Provided entries =

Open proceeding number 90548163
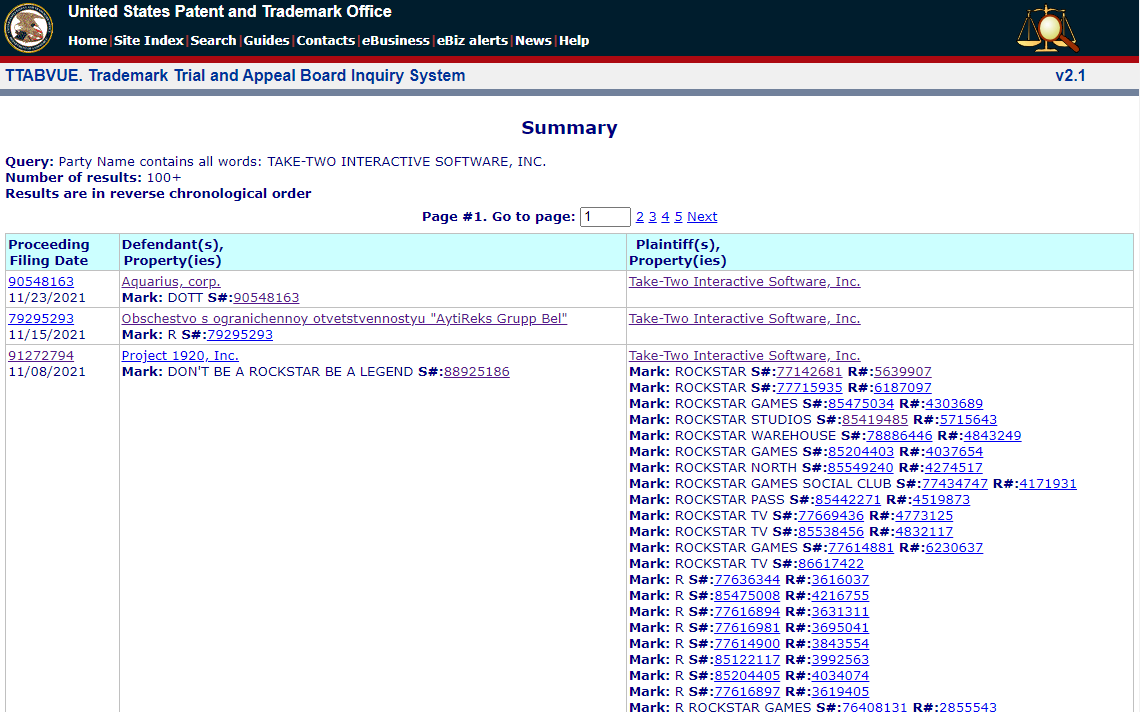Screen dimensions: 1140x712 [x=41, y=282]
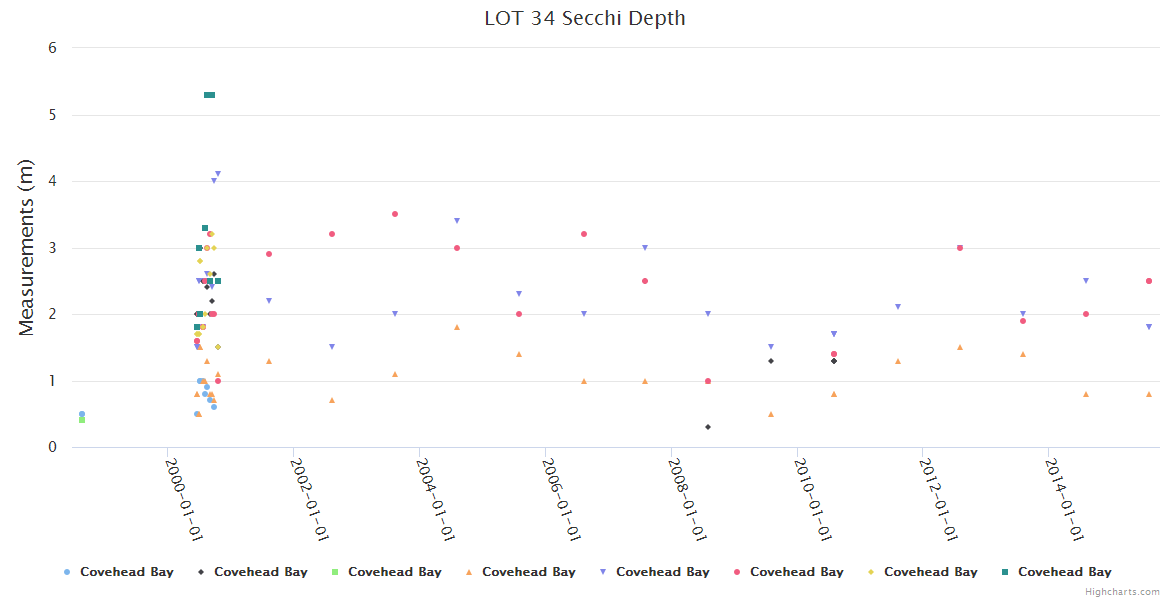Image resolution: width=1170 pixels, height=600 pixels.
Task: Click the green square legend marker
Action: tap(335, 572)
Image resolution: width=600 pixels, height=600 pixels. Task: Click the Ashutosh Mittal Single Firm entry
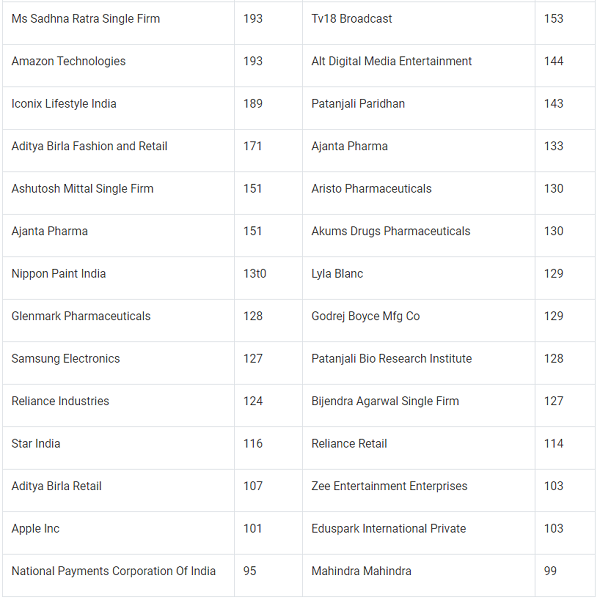(x=82, y=189)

What is being asked = When copying the data above, repeat every word exactly and drop the pictures.

Task result =
Open proceeding number 90548163
Screen dimensions: 1140x712 [x=41, y=282]
Image resolution: width=1170 pixels, height=600 pixels.
Task: Click the green square legend marker
Action: tap(335, 572)
Image resolution: width=600 pixels, height=600 pixels. Task: Click the Ashutosh Mittal Single Firm entry
(x=82, y=189)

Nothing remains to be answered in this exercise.